__READING PASSAGE__:

* * * * * * * * *

When Claire remained at school until Form 7, then gained a secondary teachers’ studentship at Victoria University, the two friends saw little of each other until Claire, then married, returned to Masterton in 1967. The next year she had a short-term teaching contract at Wairarapa College where Jackie was teaching Physical Education. By this time, she was engaged to Allen Hair, who Claire remembers “as a very stimulating history teacher when I was in Forms 6 and 7”.

Subsequently, when she worked for Sport Wellington, Jackie created Sportplay, a programme using playful movement to assist children’s learning.

Later, in Masterton, when their children were older, the friends saw more of each other, both now pursuing ambitious academic goals.

In 2009, Jackie Hair was contacted by Colwyn Trevarthen, Emeritus Professor of Child Psychology at Edinburgh University, when he toured New Zealand with his book Communicative Musicality. Later, when Jackie was visiting family in Europe, they met and he later invited her to study with him, researching the impact of music on brain development.

* * * * * * * * *

__STUDY MATERIAL__:
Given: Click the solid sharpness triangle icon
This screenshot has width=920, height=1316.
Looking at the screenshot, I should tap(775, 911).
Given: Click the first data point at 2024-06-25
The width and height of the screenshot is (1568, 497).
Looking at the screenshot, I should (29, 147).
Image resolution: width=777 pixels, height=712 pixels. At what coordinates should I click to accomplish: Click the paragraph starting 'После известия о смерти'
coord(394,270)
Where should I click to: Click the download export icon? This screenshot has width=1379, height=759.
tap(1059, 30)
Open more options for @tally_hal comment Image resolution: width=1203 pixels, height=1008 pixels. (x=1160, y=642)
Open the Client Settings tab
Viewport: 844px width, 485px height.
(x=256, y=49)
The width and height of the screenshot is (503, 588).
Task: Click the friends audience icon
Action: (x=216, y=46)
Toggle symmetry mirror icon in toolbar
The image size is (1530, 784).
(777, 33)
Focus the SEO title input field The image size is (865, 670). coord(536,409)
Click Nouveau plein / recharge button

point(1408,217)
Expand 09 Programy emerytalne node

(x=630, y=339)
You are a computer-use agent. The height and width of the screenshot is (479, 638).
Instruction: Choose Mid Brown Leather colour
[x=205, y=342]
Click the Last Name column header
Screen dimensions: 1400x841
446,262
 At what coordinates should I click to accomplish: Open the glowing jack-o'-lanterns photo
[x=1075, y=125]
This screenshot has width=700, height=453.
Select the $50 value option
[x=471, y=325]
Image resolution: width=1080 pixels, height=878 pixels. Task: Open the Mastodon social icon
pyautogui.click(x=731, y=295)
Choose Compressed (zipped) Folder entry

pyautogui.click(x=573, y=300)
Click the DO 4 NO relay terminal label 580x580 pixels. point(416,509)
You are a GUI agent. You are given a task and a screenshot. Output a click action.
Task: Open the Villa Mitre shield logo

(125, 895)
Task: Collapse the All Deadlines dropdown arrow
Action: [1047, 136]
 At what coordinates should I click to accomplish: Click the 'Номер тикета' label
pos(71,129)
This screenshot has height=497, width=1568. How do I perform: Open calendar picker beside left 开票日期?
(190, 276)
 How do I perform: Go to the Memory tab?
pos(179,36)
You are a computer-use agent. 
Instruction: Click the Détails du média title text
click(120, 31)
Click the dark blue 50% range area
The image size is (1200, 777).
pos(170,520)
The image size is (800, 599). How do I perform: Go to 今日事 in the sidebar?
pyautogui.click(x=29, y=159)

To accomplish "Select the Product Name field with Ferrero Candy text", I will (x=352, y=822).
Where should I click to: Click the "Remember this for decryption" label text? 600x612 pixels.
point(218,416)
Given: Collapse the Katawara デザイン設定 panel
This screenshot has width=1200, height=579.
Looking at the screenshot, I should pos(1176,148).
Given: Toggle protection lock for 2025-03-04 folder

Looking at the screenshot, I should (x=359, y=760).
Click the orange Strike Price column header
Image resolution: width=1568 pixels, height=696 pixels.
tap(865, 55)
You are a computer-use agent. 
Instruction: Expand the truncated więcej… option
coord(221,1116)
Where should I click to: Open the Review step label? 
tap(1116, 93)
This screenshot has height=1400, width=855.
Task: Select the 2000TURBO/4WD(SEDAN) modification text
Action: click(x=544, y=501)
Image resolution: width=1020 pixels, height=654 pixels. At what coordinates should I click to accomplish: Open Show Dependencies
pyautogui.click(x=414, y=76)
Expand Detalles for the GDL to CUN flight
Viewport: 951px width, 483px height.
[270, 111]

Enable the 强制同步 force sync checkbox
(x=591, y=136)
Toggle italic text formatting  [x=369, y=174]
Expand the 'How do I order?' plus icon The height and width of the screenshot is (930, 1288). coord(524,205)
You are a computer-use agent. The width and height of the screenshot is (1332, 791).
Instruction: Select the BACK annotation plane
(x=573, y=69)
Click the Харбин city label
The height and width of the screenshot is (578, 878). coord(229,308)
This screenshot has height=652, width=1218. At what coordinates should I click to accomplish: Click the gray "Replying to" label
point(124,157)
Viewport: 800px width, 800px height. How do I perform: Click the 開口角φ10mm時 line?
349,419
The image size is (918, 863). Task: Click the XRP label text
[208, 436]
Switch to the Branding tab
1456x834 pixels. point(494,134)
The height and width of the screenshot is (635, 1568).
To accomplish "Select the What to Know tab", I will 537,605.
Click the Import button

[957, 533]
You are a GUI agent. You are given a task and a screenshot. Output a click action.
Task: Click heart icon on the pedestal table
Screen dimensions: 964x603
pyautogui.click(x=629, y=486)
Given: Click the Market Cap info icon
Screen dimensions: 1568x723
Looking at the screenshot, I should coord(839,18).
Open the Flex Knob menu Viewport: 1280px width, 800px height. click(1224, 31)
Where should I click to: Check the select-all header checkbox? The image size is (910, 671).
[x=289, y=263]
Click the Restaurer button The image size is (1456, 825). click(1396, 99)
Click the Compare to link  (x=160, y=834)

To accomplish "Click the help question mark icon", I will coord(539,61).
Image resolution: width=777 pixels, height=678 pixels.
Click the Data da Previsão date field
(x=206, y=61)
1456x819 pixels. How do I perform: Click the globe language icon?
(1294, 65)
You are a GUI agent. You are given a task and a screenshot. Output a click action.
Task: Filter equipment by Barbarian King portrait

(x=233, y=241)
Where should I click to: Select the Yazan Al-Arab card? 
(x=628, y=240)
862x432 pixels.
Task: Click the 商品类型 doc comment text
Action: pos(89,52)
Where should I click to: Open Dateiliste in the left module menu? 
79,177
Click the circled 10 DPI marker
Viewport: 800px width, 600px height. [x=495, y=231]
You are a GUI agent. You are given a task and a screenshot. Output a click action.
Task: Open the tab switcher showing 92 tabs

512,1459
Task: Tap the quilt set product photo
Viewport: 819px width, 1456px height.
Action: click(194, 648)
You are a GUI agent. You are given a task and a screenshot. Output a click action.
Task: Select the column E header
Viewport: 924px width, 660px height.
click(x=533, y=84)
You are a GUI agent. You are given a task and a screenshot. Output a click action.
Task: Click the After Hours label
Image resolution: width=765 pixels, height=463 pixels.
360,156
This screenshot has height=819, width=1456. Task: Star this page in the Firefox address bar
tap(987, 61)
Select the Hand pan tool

* * * * * * * * *

__PROBLEM STATEMENT__:
Write out the part of the passage about Claire and Jackie Hair that starts with "When Claire remained" and goes on through "ambitious academic goals.", word for word.

__RESULT OF THIS EXERCISE__:
When Claire remained at school until Form 7, then gained a secondary teachers’ studentship at Victoria University, the two friends saw little of each other until Claire, then married, returned to Masterton in 1967. The next year she had a short-term teaching contract at Wairarapa College where Jackie was teaching Physical Education. By this time, she was engaged to Allen Hair, who Claire remembers “as a very stimulating history teacher when I was in Forms 6 and 7”.

Subsequently, when she worked for Sport Wellington, Jackie created Sportplay, a programme using playful movement to assist children’s learning.

Later, in Masterton, when their children were older, the friends saw more of each other, both now pursuing ambitious academic goals.